A few weeks ago I started work on a new engine called "Leonidas". Leonidas is basically a stripped-down and cleaned-up version of my variant engine Sjaak, and like Sjaak it plays chess variants. Specifically, it plays Spartan Chess and some variations thereof (Double Spartan, Reverse Spartan and Double Persian, aka, normal Chess). I may expand the list of variants to Berolina (almost working already) and possibly Seirawan. For the moment, I'm focussing on Spartan.
While writing the evaluation function, I find myself lifting bits and pieces from both Sjaak and Jazz (my normal chess engine) and this has the unfortunate effect of making the evaluations very similar. I don't like that too much, because I want the programs to be different enough that I can have them play against eachother without feeling I'm watching a self-play match - and I'm having a bit of difficulty doing that.
Right now, Sjaak has some more sophisticated code for dealing with different pawn structures and a slightly different way of doing mobility. Leonidas has more complicated material imbalance evaluation during the middle game (although it's still very crude), Sjaak has some extra end-game terms. King safety is handled almost identically in the two codes and the two programs are about equally strong right now.
To people who have been in the situation of working on two different programs that play the same variants: short of forgetting everything you did before and reinventing everything from scratch, what is the easiest way to make the two programs different from eachother? Put in a different way: what evaluation features determine the playing style of the program? Piece square tables? Handling of reductions/extensions? Evaluation of pawn structure?
The main reason I want the programs to be different is that I want to get a better idea of where the holes in the evaluation function are. This is harder to find with self-play because the program will not recognise the opportunity when it presents itself. It also will not defend against it, so once the hole is found taking advantage of it is not that hard.

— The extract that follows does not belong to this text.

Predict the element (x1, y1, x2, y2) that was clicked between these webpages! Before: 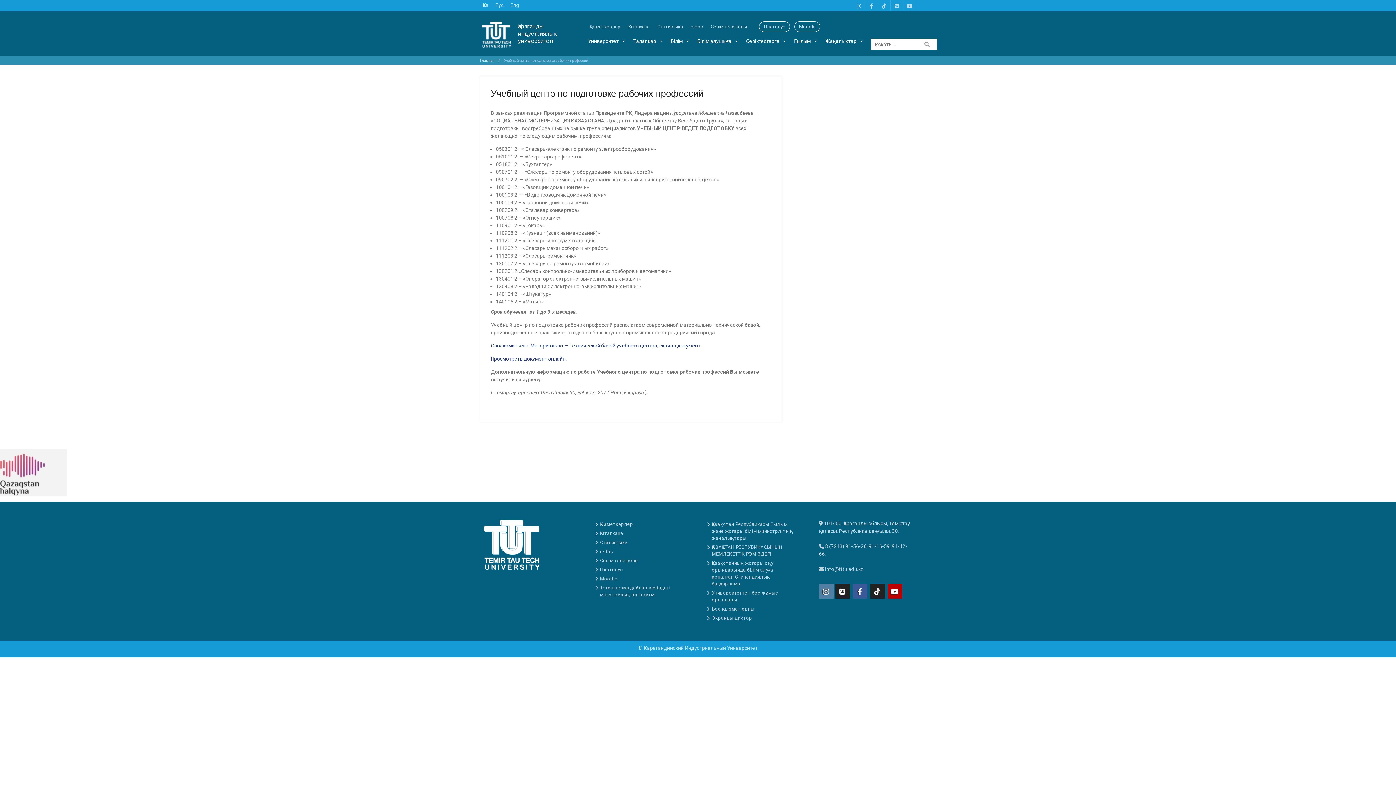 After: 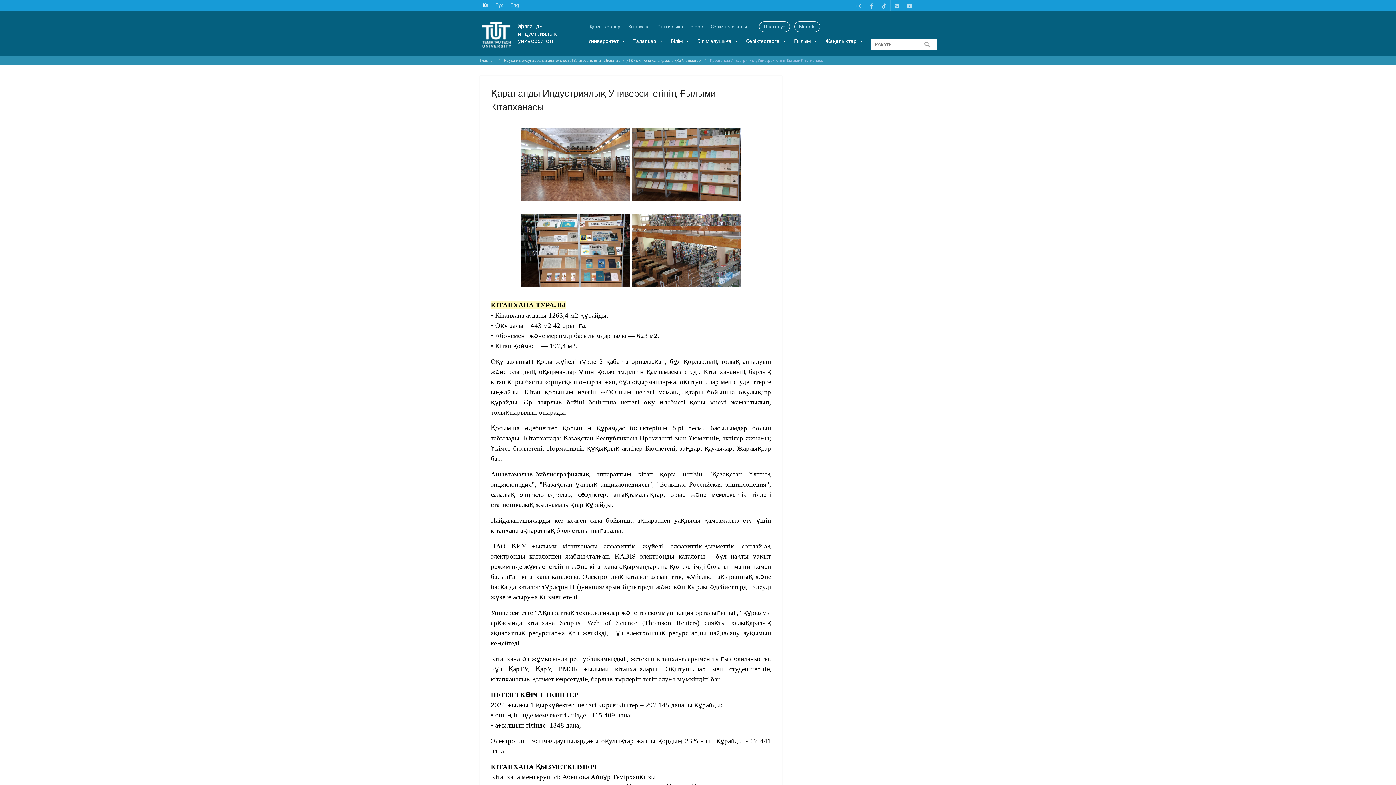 Action: bbox: (628, 21, 657, 33) label: Кітапхана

For normal chess I'd just use a selection of different engines, but for chess variants there aren't that many.
How to make evaluation different for new program
Moderators: hgm, Dann Corbit, Harvey Williamson
-
Evert
- Posts: 2929
- Joined: Sat Jan 22, 2011 12:42 am
- Location: NL
-
Ferdy
- Posts: 4833
- Joined: Sun Aug 10, 2008 3:15 pm
- Location: Philippines
Re: How to make evaluation different for new program
List all eval features that you know and those suggested by others.
Implement those and be sure to enable and disable those such that no 2 programs are the same. You can vary the bonus and penalty values also.

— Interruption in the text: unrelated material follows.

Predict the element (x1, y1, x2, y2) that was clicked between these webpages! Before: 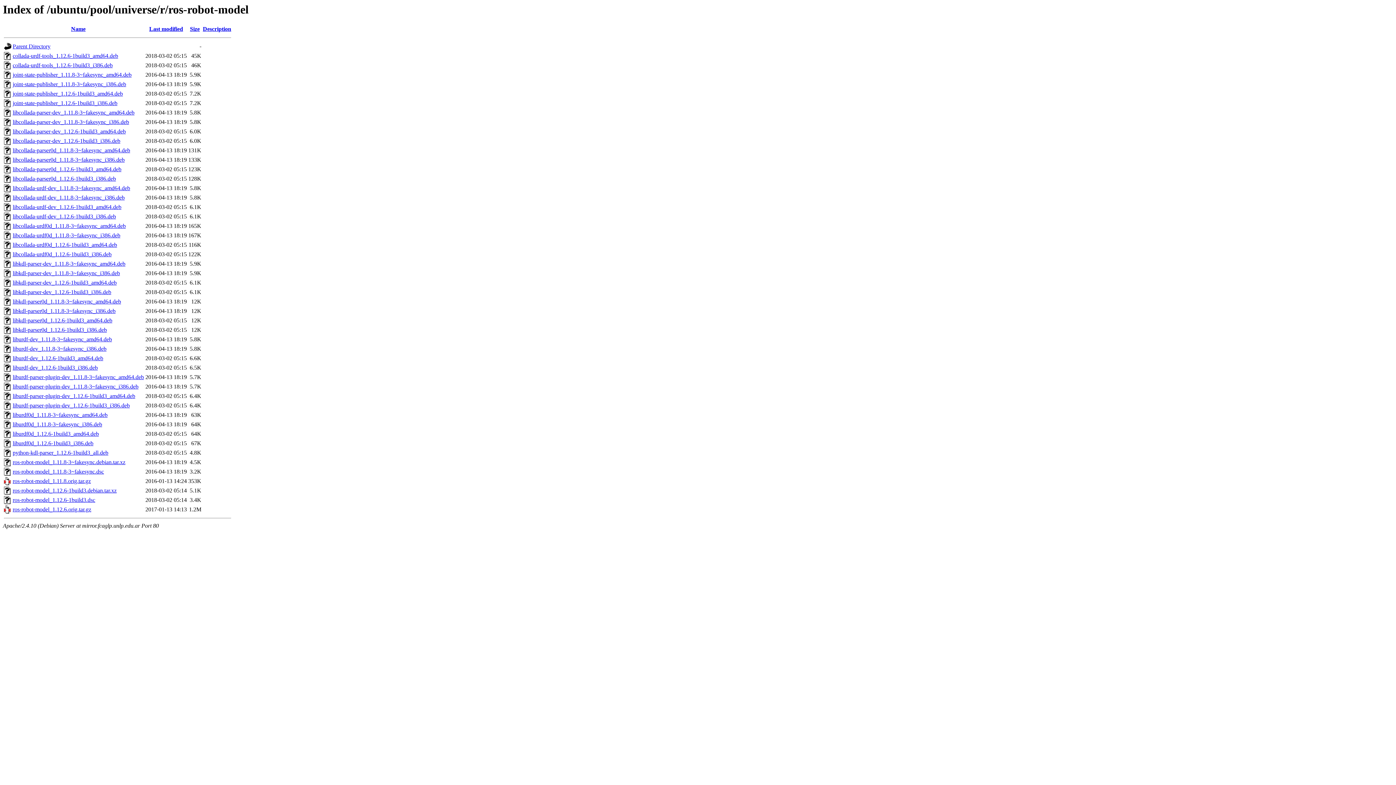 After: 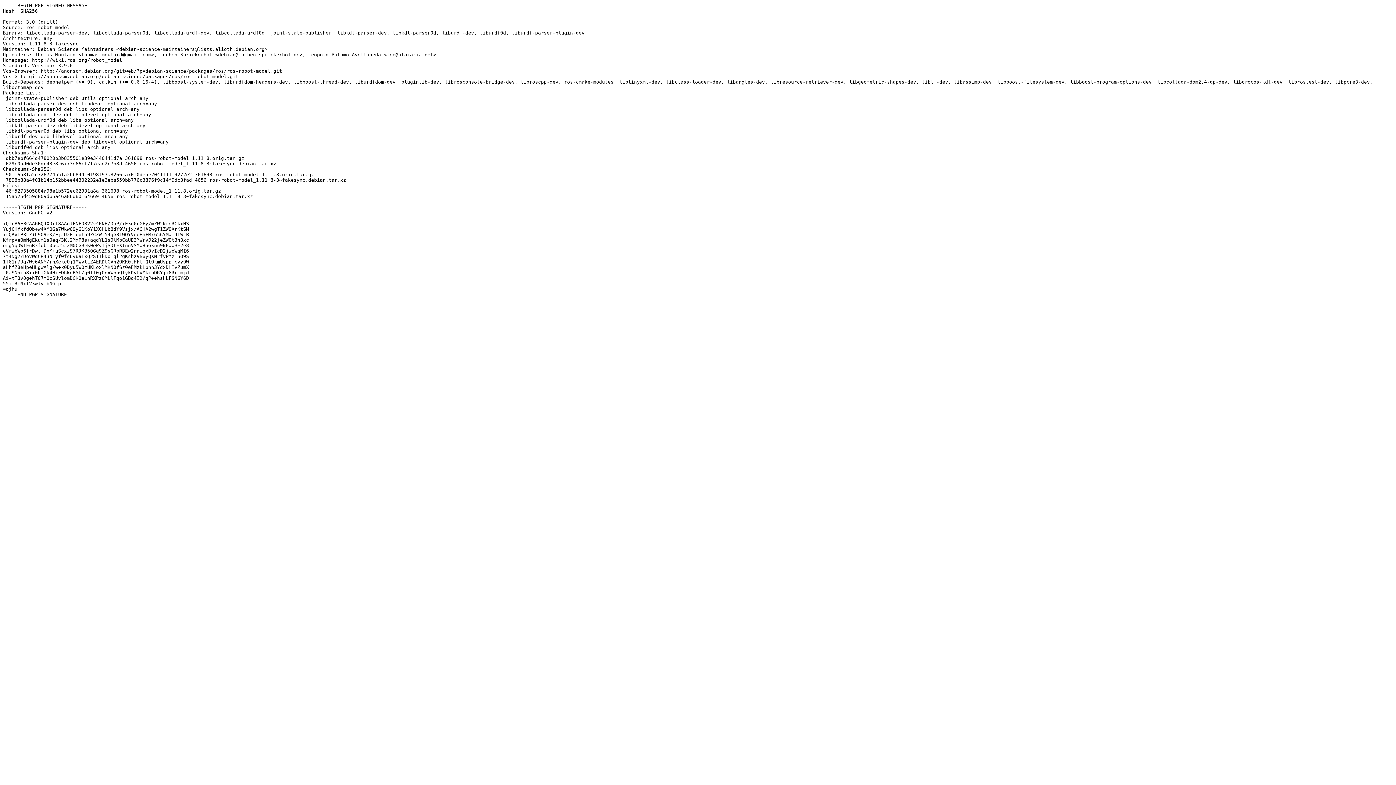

Implement those and be sure to enable and disable those such that no 2 programs are the same. You can vary the bonus and penalty values also.
-
Antonio Torrecillas
- Posts: 90
- Joined: Sun Nov 02, 2008 4:43 pm
- Location: Barcelona
Re: How to make evaluation different for new program
Since there are not many contributions to your interesting questions. Here I bring my two cents.
I could not tell which chapters of the eval defines the style of play. Just know what chapters have more weight in the evaluation has required certain thoughts.
My method is to evaluate a set of positions and breaking down each chapter and the total. We then calculated the correlation between each chapter and the value of total.The best correlation is the dominant section of the evaluation.( Material, I hope). Then repeat the process combining material and another section,chooses the next section and so on.
Here some results as examples:
This study helped me to arrange the chapters for a more effective lazy eval.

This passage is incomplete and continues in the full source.